Sans doute que oui. Il avait le profil de l’emploi, du brillant élève d’abord du primaire à Béoumi, Issia, Adzopé ; du secondaire (Bac série sciences expérimentales), ensuite du supérieur qu’il fit au Lycée Chaptal, en prépa au concours d’entrée à l’École normale supérieure de Saint-Cloud (en France), sciences naturelles, jusqu’à son agrégation aux premiers âges de nos indépendances, en 1966 ; et enfin de celui qui aura appris à assumer cette haute charge de formation des hommes et des femmes pour demain.

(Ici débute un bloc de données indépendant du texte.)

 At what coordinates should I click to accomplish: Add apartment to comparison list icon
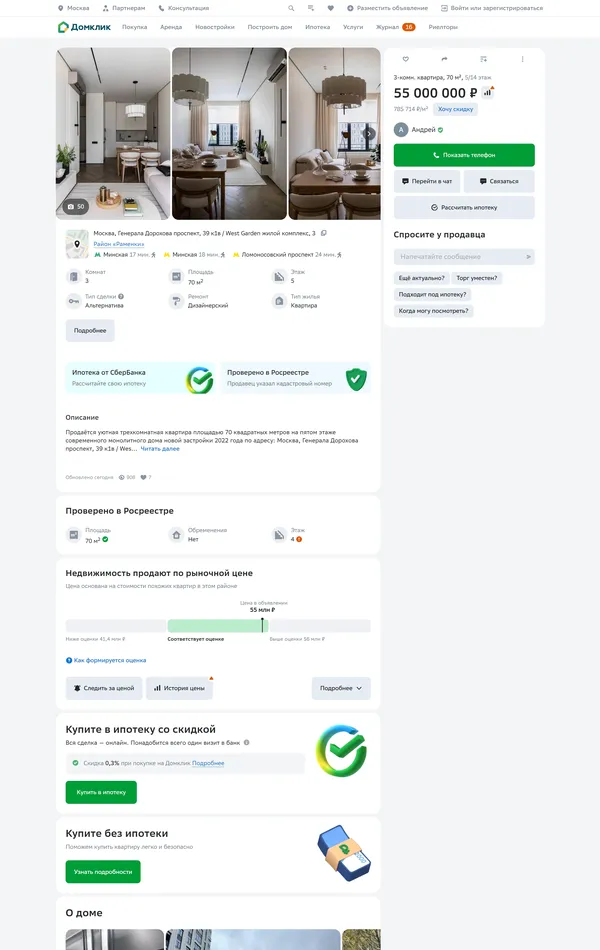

Les années fastes de l’école ivoirienne

Oui, il avait le profil de l’emploi pour ce secteur qui tenait à cœur au premier Président de la Côte d’Ivoire, Félix Houphouët-Boigny, en termes de formation de qualité des fers de lance de demain qui allaient, dans une merveilleuse chaîne de générations, construire la Côte d’Ivoire. Car, très tôt, rentré au pays, professeur agrégé à l’École normale supérieure d’Abidjan, championne de l’Ivoirisation des cadres dans ce pays, il est tour à tour conseiller technique du ministre de l’Éducation nationale (1966-1968), directeur général adjoint de l’Enseignement (1969-1971) et ministre de l’Éducation nationale… « de Félix Houphouët-Boigny ».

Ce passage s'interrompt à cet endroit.